MonkeyMonk, there is definitely a trace of that in my comment. What I was really trying (and basically failing) to articulate is that I don't think saving huge amounts of money in a 401k is the best way to wealth, for two reasons. The first, which I alluded to, is you're generally locked into the financial markets (and a small subset of the available securities in many cases). The second reason is that your money is essentially locked away until you reach a certain age. There is no chance it's earning you income during your working years, there are penalties for withdrawing the money for emergencies, and you're restricted as to when you can withdraw for retirement purposes (i.e. age restrictions).

Lynda -
I'm not seeing a downside at all to starting a Roth IRA for my son. In addition to saving for his (long term) future, it also essentially "hides" some money for when we begin planning for college (and completing the government FAFSA form) since retirement money (as I understand it) does not count as assets when determining college financial need.

We're starting out by investing $1000 of his money to start with, and then a small monthly automatic deposit into the Roth going forward.

I believe it's also teaching him about the power of saving over the long-term - and hopefully building money habits that will last a lifetime.

I am maxing out my 401k, but is just one leg of my retirement. I am fortunate to have a generous pension plan that is projected to cover 120% of my projected retirement expenses. I am also building a sizable after- tax investment account that is now larger than my 401k. In my retirement, I will have most of the after-tax investments in municipals and dividend stocks (depending on market conditions and tax issues). Like FMF, I don't count on social security. Each of these three legs could support me in retirement. By having the three sources, I reduce my risk in the event of market changes, higher than expected expenses, etc.

This is great but I'd rather have $100 million in my IRA like Mitt Romney

I Agree with Jonathan, though I take it a step further.

For the average person, a 401(k) is a fine option because that is all they have, or realistically can do.

So if you are average, 401(k) on.

But then if you are average then you likely won't retire with $1M since only 0.2% do.

HMMMM? Kinda creates a problem there. Add to the fact, as Jonathan illustrates, that 401(k) and many other specific retirement account force assets into a specific, and many times corrupt asset class with high maintenence fees and taxes, along with limits on when they can be accessed penalty free.

And why the need for a million. The point isn't the assets, it's the cash flow the asset provides.

Stable cash flow is what everyone is after. So why not invest in that.

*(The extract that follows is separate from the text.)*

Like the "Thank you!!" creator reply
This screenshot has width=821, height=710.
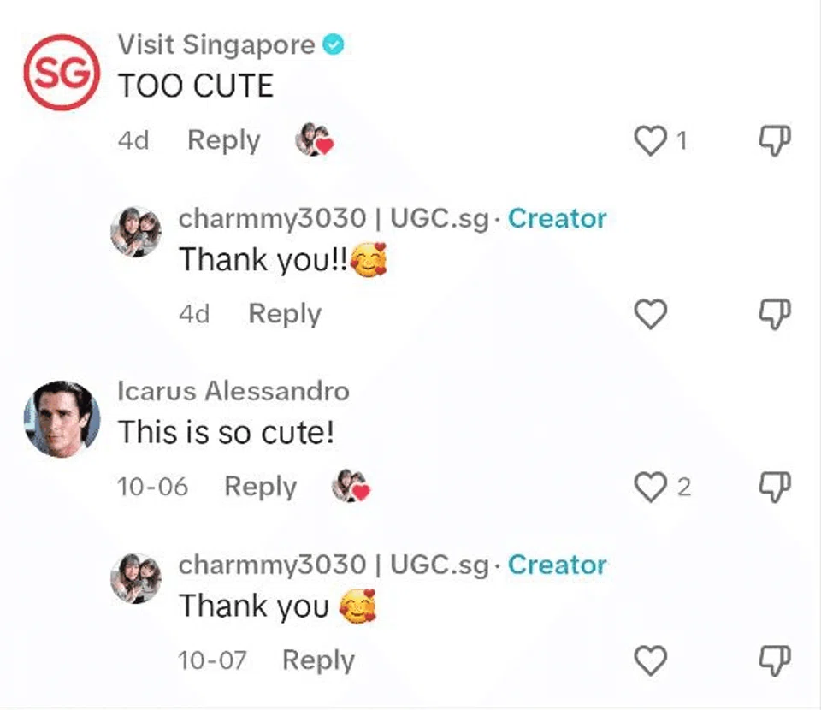(x=650, y=314)
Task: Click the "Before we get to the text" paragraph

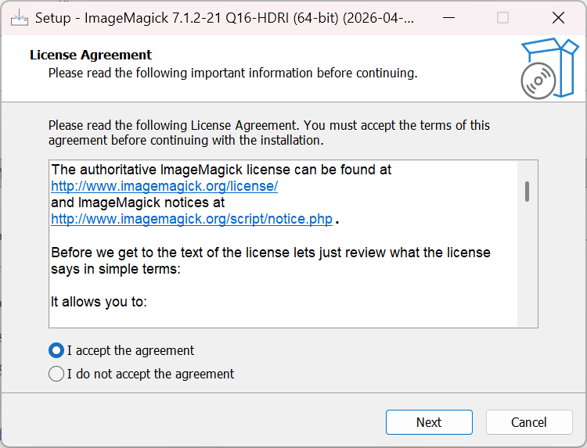Action: [x=270, y=260]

401(k)'s get way too much attention.

Wealth can be acquired through a variety of methods. It doesn't matter which method you use. What matters is the method that works best for you and with which you are the most comfortable.

I have known several contemporaries that went the "Real Estate" route and ended up with a number of rentals that was in 2 digits when I last saw them.

My best friend and colleague at work who was also the most brilliant guy in our department unexpectedly turned in his notice one day to start his own company which has done extremely well, and now the Big 3 automakers are on the list of companies that are licensed to use his software.

I chose to actively trade mutual funds using fund selection and market timing to increase my portfolio by a factor of 10 in 7 years after retiring and a factor of 20 in 18 years after retiring.

What suits me personally about my choice is that I don't have to deal with tenants, customers, employees, or property managers, I do it all on my own just sitting at my computer. I first started using computers in 1956 when they used vacuum tubes and ended up in 1992 using the most powerful computer in the world at the time, the Cray XMP4, now I use a Dell laptop.

401k has been a saving grace for me. This June I will be retiring with my beautiful wife to our cabin far away from all people just like I have planed. Thanks to our savings we can chase each other around the woods naked for the rest of our life without a care in the world!